Like I want to tear these rumblings out of my chest and feed them to the fish and birds, I think but cannot say because my voice is temporarily inoperative.

Still, I want to communicate, so I open my mouth and stick my finger inside, mimicking sick.

She laughs and says she sees why Hanch likes me.

I feel dis-ease

She moves closer to the table, says she and Hanch share something real but that it is affection, not love.

He enjoys her, and she him, but now she has saved up enough money, and it is time to marry her childhood sweetheart and move north and start a family.

Hanch has been good to her, and she wants him settled – hopefully with me –before she can move on.

She says, “Jennifer, I interest him. You interest him, too. But you also excite him. I do not.”

My chest feels like an earthquake.

“He mentioned wanting you to meet his friends

Hoss and Paula. He is thinking ahead.”

After a pause, she asks if I am built to swim, hike, ski, and skate.

“She can be,” pipes up an Aunt.
I feel warm.
She asks me if I like Hanch.
I nod.
She asks if I am built to care.
My Aunts and Uncles raise their heads and listen.

She suggests, “Well, could that maybe explain the malfunction? Something happens in/to you that you are not yet structured for?”

Silence. Since my vocal apparatuses are under construction, I keep a pen and paper next to my bed. Now I use them to write, Does he know?

She says, “He might. I don’t think it matters to him. Especially if, well, there are things here, for all of us to address.”

She asks if I am built for eating, drinking, and physical intimacy. If not, can I be?

I write, Even if yes, would he prefer a real one?

“No, no,” answers Lindy. “He is not that deep. He just wants someone who can share things with him: meals, drinks, bed.” She turns to the Aunts, Uncles. “Can you, like, add things so she can consume and enjoy food, deep kissing, all-the-way physical intimacy?”
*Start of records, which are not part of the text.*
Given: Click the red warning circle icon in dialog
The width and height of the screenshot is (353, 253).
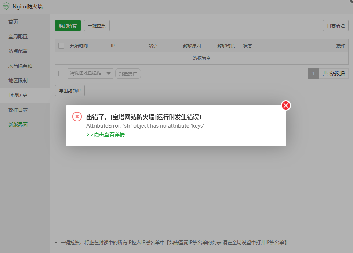Looking at the screenshot, I should pyautogui.click(x=77, y=116).
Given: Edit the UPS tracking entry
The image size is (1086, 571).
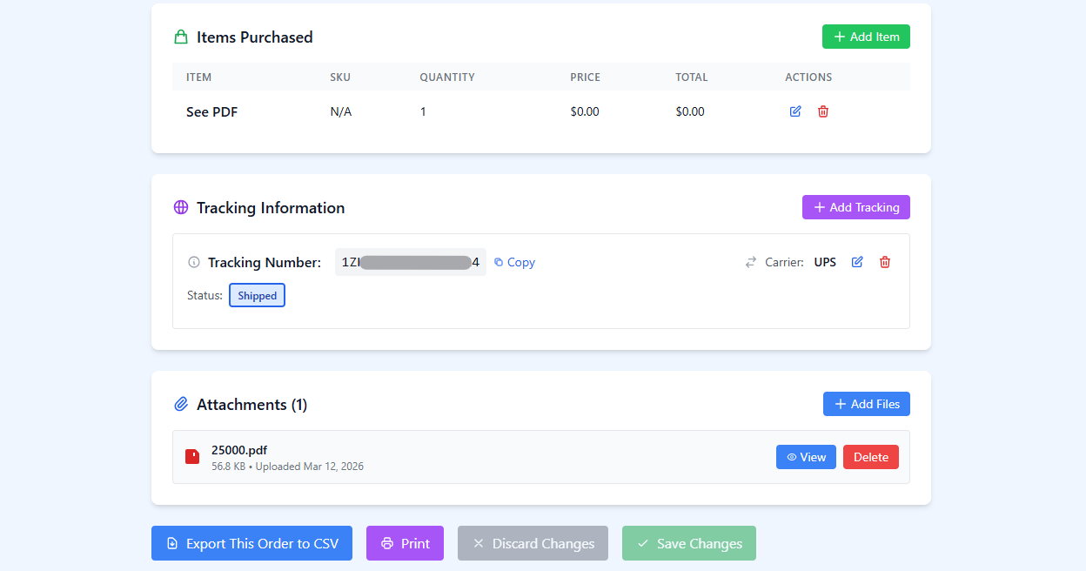Looking at the screenshot, I should pos(857,261).
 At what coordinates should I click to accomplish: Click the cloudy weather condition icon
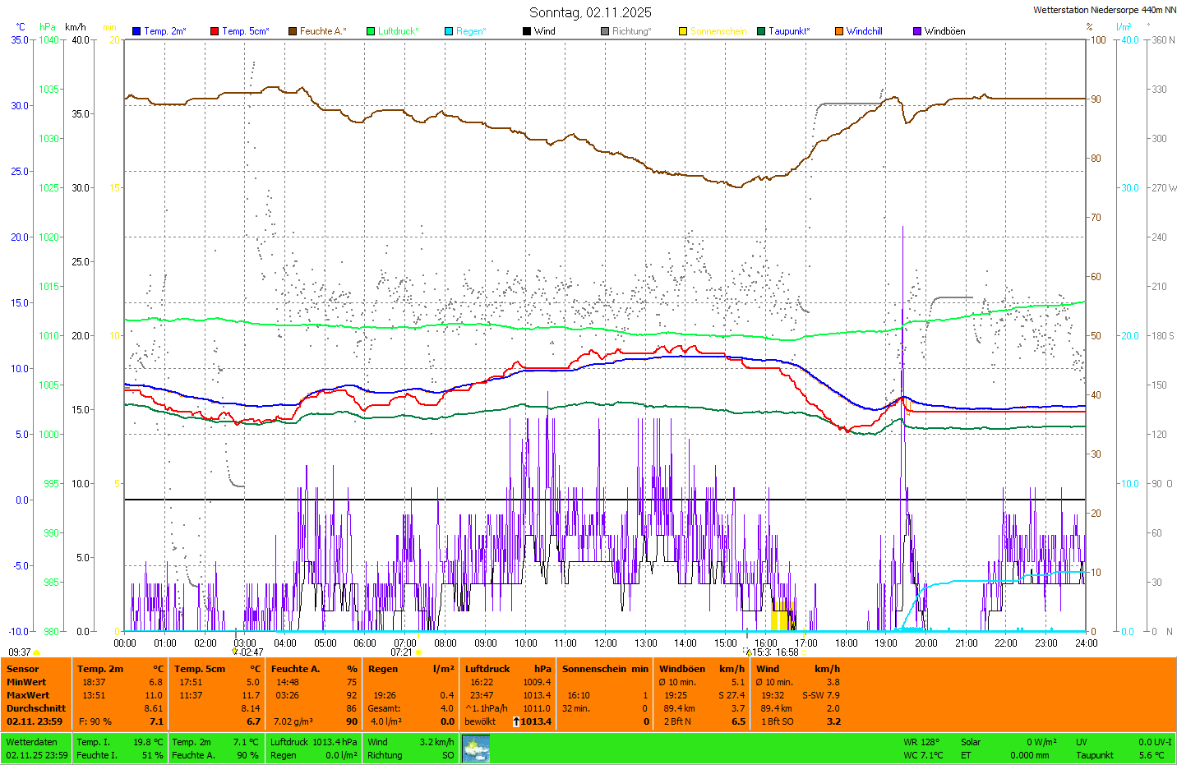pos(476,749)
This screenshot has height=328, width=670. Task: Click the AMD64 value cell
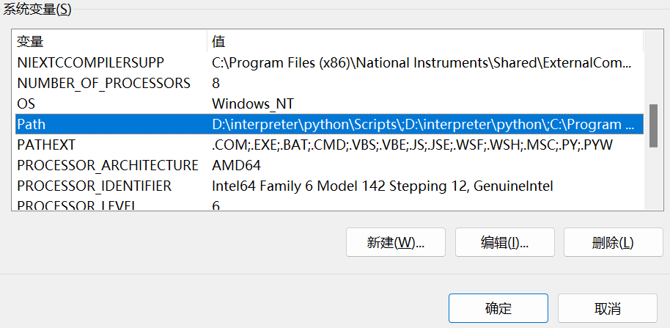(x=236, y=165)
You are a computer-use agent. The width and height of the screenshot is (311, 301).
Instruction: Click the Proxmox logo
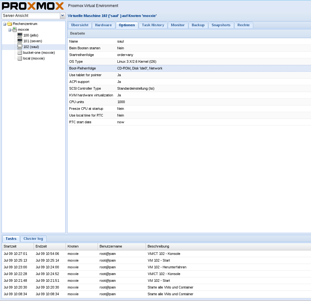coord(33,6)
The Aunts and Uncles look at one another.

It is in plain sight, but no one says, “I, Jennifer, develop feelings I am not constructed to develop.”

Therefore, it is possible that I, Jennifer, can develop other functions and organs that allow for levels of emotional and corporeal expression.

Or is that up to the Aunts, Uncles?

I sense it might take a team effort.

But also that Hanch and I – maybe with help, maybe not – can, given our serious connection, figure this out. I also sense that he is waiting downstairs, and I am right because at the next moment he bounds into the room, takes my face in his hands, kisses my lips, and says, “Good morning.”